The primary issue I take with this is that the $40 payment to extremely poor Brazilian families doubles their average income, but in order to make an impact of that scale in the US it would take astronomically more. The success certainly makes it worth looking into though. And I agree with the idea on a basic level if done right. There is an unsettling separation of classes in the US. What's most interesting is the physical separation similar to the ones we often find ourselves creating in this country. There is a complete disconnect and distrust between entire population segments of the country and that never goes well for us. It certainly is the land of the free, but it's also indivisible. We're dividing it in favor of freedom, but only for a select few. I personally find it hard to reason that our recently developed tendencies towards winking and nodding at almost predatory profiting in the name of freedom are honest or just.
I don't know why I will bother with a response, since it's clear that according to the Atlas Forum consensus the solution entails members of the "owning class" redistributing their life savings away through confiscatory taxation to "poors" so they too can live like the owners (presumably before the confiscations took place) ... or whatnot ... but this issue is important to me so I will reply anyway.

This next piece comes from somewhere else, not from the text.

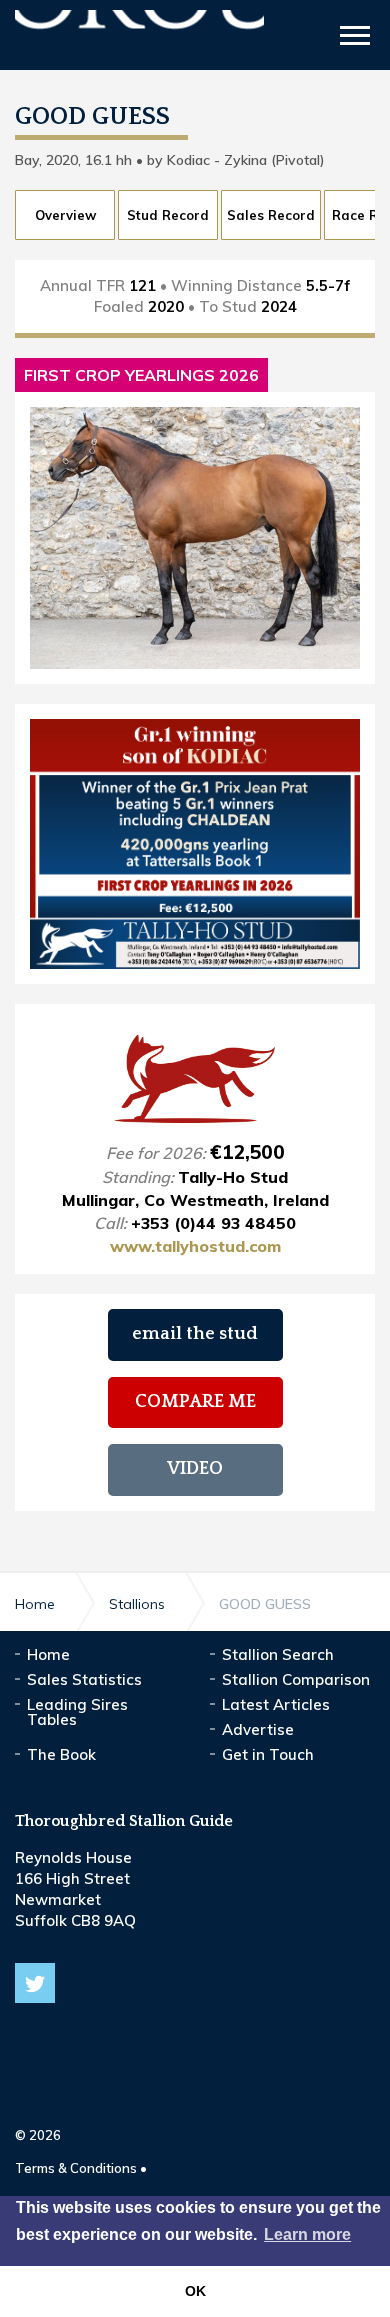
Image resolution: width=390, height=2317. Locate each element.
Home (48, 1654)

I see two points in this post: Direct transfer payments can alleviate poverty amongst a rural peasant class, as it had in the American South during the 1940s, but I don't see that it has alleviated poverty in any way outside of it. Quite the opposite: the problems we see with the poor in the US stem as a consequence of the nature of the welfare that they receive -- the direct correlation between childhood and adult obesity and use of TANF and free/reduced school lunch program; high dropout rates from public schools that in any case cannot prepare graduates for even (rapidly diminishing) blue collar employment; high teen pregnancy rates, combined with high infant mortality rates, for single parents whose child and personal health care is provided free through Medicaid. These are systemic issues that cannot be ameliorated through yet another wealth transfer program, which already exists in the EITC, except to the extent that it allows the poor to escape the institutions of poverty like the food stamps, Medicaid, etc.
As far as your second point: Unless you have a means to prevent the free movement of the population, for whatever reason, your second concern is purely rhetorical.